Partileri millet açmalı, millet kapatmalı. Postlu, postsuz, yargılı, yargısız bütün darbelere karşıyız. Ve istibdat / diktatörlük nerede karşımıza çıkarsa çıksın, sillemizi indirmeliyiz. AYM, AKP’yi kapatmadı!
Dış sermaye, bankalar, sanayi ve askerî çevreler böyle istedi, ekonomik istikrar istiyor… Gördünüz mü, askerî üyenin reyini: “AKP kapatılmasın!” şeklinde… AKP’liler de seviniyor ki, partimiz kapatılmadı! Kapatılmadı, ama, kapatılmaktan beter edildi. Oysa ekonomik istikrar da, idarî istikrar da demokrasiden, insan haklarından geçer. Böyle bir gelişme var mı?
Adamın birisi, anadan doğma, üryan hamamın kapısına çıkar ve:
“Derler ki, kavunla birlikte bal yiyen delirirmiş. İşte ben yedim, bakın hiçbir şey olmadı!”

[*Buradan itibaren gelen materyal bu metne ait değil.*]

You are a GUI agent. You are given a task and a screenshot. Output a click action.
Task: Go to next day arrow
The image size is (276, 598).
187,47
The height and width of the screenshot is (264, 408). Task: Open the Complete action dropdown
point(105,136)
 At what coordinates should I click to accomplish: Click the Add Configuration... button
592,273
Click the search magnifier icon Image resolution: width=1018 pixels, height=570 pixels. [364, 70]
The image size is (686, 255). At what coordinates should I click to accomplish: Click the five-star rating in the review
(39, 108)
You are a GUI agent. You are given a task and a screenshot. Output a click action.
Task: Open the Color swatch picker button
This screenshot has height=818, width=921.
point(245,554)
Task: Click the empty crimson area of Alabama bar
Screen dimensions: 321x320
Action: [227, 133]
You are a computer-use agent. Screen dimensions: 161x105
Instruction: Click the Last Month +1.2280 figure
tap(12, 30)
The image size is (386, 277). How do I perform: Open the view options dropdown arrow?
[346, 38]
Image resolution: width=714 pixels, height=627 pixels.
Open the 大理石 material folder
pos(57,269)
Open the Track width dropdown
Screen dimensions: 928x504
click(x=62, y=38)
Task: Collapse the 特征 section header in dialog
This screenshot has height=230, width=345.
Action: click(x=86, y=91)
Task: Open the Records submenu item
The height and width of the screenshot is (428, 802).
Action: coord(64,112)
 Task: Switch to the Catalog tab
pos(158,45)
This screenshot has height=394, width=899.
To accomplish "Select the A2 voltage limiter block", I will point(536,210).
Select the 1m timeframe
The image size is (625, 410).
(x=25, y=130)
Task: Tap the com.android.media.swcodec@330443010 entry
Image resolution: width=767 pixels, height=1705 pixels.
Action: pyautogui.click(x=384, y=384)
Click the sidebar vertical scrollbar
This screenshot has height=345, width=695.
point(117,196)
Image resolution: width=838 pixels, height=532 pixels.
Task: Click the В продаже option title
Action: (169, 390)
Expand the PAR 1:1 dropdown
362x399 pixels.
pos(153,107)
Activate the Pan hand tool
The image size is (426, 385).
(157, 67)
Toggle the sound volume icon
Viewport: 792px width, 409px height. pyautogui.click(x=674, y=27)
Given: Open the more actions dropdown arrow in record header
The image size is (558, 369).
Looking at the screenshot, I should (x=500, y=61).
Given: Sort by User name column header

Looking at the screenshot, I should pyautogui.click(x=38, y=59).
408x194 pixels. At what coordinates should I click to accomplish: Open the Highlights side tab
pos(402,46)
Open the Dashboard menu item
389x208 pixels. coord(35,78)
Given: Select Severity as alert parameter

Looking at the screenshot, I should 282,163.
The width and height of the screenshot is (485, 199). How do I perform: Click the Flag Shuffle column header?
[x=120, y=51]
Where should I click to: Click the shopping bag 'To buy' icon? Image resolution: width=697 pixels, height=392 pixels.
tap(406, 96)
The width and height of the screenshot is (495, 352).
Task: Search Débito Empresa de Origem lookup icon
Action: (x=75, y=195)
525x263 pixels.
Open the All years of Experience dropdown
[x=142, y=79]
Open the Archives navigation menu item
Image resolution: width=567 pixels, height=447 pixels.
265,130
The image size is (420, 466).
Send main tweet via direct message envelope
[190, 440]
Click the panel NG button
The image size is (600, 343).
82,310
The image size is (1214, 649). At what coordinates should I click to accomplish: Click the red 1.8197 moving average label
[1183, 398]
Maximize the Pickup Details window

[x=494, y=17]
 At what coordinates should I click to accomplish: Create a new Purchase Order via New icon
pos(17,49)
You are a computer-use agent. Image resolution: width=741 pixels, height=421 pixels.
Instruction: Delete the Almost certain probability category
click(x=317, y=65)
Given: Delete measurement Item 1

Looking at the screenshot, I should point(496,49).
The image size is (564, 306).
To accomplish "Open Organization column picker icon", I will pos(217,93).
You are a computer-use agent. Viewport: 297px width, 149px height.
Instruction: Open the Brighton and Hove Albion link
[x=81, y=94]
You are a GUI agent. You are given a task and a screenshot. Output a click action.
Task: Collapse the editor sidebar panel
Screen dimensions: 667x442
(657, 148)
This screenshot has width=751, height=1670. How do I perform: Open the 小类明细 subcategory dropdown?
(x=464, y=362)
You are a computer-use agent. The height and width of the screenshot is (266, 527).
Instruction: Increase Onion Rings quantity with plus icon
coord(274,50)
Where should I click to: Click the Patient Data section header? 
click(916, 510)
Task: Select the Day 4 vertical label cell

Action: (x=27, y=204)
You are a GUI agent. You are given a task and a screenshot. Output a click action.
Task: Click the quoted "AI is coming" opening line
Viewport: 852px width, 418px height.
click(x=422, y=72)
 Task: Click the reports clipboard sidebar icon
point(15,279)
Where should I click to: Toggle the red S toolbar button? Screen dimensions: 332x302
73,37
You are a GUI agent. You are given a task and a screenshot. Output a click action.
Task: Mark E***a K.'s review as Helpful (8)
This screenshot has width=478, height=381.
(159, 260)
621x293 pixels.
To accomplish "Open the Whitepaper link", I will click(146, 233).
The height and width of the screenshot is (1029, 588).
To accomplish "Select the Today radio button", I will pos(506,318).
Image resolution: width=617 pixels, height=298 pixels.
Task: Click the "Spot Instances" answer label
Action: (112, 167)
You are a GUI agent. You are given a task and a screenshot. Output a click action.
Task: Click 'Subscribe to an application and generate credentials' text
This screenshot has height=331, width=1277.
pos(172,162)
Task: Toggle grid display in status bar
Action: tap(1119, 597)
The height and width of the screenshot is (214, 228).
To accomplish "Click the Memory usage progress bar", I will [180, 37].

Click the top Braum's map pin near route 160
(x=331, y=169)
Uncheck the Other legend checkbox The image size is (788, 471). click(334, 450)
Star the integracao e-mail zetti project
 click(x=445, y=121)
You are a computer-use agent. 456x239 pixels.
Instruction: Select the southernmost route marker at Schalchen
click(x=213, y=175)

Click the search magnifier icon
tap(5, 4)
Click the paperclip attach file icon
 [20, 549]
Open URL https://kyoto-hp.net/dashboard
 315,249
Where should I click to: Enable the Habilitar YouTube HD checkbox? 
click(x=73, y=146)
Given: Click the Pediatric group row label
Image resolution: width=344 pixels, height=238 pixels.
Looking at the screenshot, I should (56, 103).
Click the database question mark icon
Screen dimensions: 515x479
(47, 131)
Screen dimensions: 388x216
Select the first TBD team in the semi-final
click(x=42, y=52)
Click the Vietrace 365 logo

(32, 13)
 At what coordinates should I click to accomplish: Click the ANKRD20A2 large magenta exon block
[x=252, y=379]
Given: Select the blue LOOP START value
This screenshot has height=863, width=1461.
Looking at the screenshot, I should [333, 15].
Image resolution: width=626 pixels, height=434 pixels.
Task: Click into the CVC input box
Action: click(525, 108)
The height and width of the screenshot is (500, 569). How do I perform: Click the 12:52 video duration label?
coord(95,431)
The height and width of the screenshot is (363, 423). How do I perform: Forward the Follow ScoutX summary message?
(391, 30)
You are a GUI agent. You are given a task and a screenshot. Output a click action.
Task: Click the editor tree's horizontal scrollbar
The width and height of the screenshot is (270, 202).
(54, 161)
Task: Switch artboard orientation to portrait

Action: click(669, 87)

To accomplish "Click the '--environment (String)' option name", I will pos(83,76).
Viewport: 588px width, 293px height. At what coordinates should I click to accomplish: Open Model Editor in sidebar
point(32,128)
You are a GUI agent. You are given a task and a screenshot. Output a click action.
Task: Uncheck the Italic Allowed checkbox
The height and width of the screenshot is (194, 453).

Bak kapatılmadık, bize bir şey olmadı! Adamlar yargı ile işlerini halletti, ne diye kapatıp, dünyanın şimşeklerini üzerlerine çeksin! Şimdi AKP’nin önceliği ne, sonralığı ne acaba?
Başörtülüler üniversite imtihanlarına bile alınmadı! Meslek okulu katsayısı meselesi halledilemedi. Kur’ân kurslarına gitme problemi duruyor. YÖK’e zaten dokunamıyorlar! Anayasa paketi raflarda. AB meselesi sürüncemede. Başörtülülerin, imam-hatiplerin, çocuğunu Kur’ân kursuna göndermek isteyenlerin, vatandaşların büyük ekseriyetinin işini halledemedi, kimin işini halletti? Dış sermaye, bankalar ve sanayi ve askerî çevrelerin… AKP’liler, “Bak, kapatılmadık, bize bir şey olmadı!” diye seviniyor. “Başörtüsü namus borcumuzdur, halledeceğiz!” demişlerdi… Halletmeye kalkınca, onları hallettiler! Demoklesin kılıcını başları üzerine asarak, “Sakın başörtüsüne dokunma!” dediler. Kaç sene, “Kurumsal mutabakat arıyoruz!” diye milleti oyaladılar? Başbakanın hemşerisinin dediği gibi, “Ne oldi şimdi?”
Şimdi kiminle mutabakat arayacaklar acaba? Peki ne olacak şimdi? Müridlerden birisi şeyhine giderek; suç işleyip hapse giren oğlunun salıverilmesi için girişimde bulunmasını ister. Şeyh: “Bizler derviş kimseleriz! Dünyaya ait işlere müdahale edemeyiz!” diye reddeder. “Peki, bir tavsiyenâme yazınız, şefaat ediniz de, cehennemden kurtulalım!”
“Allah’ın emriyle olacak işe karışmak benim haddime mi düşmüş?”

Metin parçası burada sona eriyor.